* GIVEN ENTRIES
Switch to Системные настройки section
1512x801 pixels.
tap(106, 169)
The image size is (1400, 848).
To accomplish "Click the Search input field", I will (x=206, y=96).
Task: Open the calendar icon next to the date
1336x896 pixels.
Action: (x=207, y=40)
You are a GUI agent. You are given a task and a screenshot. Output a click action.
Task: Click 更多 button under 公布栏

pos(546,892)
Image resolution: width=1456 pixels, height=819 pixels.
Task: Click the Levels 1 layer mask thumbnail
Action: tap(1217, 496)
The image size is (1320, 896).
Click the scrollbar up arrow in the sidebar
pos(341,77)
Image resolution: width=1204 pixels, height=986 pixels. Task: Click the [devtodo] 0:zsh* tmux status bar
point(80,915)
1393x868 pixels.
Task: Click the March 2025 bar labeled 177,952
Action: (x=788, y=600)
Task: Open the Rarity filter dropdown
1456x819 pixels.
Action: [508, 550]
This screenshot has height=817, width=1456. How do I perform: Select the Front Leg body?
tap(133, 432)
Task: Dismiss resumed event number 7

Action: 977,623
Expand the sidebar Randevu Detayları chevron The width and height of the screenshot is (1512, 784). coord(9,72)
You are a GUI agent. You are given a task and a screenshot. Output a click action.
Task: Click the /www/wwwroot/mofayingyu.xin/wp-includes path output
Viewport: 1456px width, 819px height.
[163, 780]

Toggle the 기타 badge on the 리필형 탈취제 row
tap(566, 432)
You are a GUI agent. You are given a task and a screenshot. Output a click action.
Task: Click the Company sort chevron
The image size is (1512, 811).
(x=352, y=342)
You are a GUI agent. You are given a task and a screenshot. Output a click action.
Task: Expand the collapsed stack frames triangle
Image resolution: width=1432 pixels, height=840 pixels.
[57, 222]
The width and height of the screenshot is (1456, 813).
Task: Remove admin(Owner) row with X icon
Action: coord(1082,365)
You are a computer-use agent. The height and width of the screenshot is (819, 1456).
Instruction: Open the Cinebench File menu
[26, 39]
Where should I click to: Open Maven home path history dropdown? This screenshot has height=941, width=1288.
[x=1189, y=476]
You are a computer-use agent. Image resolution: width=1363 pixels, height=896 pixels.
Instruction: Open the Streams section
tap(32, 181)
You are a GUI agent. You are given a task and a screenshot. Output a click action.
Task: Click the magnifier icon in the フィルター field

* INSTRUCTIONS FOR THE TASK
Output every entry shown above, exactly.

* PROBLEM SOLUTION
Switch to Системные настройки section
1512x801 pixels.
tap(106, 169)
The image size is (1400, 848).
To accomplish "Click the Search input field", I will (x=206, y=96).
Task: Open the calendar icon next to the date
1336x896 pixels.
Action: (x=207, y=40)
You are a GUI agent. You are given a task and a screenshot. Output a click action.
Task: Click 更多 button under 公布栏

pos(546,892)
Image resolution: width=1456 pixels, height=819 pixels.
Task: Click the Levels 1 layer mask thumbnail
Action: tap(1217, 496)
The image size is (1320, 896).
Click the scrollbar up arrow in the sidebar
pos(341,77)
Image resolution: width=1204 pixels, height=986 pixels. Task: Click the [devtodo] 0:zsh* tmux status bar
point(80,915)
1393x868 pixels.
Task: Click the March 2025 bar labeled 177,952
Action: (x=788, y=600)
Task: Open the Rarity filter dropdown
1456x819 pixels.
Action: [508, 550]
This screenshot has height=817, width=1456. How do I perform: Select the Front Leg body?
tap(133, 432)
Task: Dismiss resumed event number 7

Action: 977,623
Expand the sidebar Randevu Detayları chevron The width and height of the screenshot is (1512, 784). coord(9,72)
You are a GUI agent. You are given a task and a screenshot. Output a click action.
Task: Click the /www/wwwroot/mofayingyu.xin/wp-includes path output
Viewport: 1456px width, 819px height.
[163, 780]

Toggle the 기타 badge on the 리필형 탈취제 row
tap(566, 432)
You are a GUI agent. You are given a task and a screenshot. Output a click action.
Task: Click the Company sort chevron
The image size is (1512, 811).
(x=352, y=342)
You are a GUI agent. You are given a task and a screenshot. Output a click action.
Task: Expand the collapsed stack frames triangle
Image resolution: width=1432 pixels, height=840 pixels.
[57, 222]
The width and height of the screenshot is (1456, 813).
Task: Remove admin(Owner) row with X icon
Action: coord(1082,365)
You are a computer-use agent. The height and width of the screenshot is (819, 1456).
Instruction: Open the Cinebench File menu
[26, 39]
Where should I click to: Open Maven home path history dropdown? This screenshot has height=941, width=1288.
[x=1189, y=476]
You are a computer-use agent. Image resolution: width=1363 pixels, height=896 pixels.
Instruction: Open the Streams section
tap(32, 181)
You are a GUI agent. You are given a task and a screenshot. Output a click action.
Task: Click the magnifier icon in the フィルター field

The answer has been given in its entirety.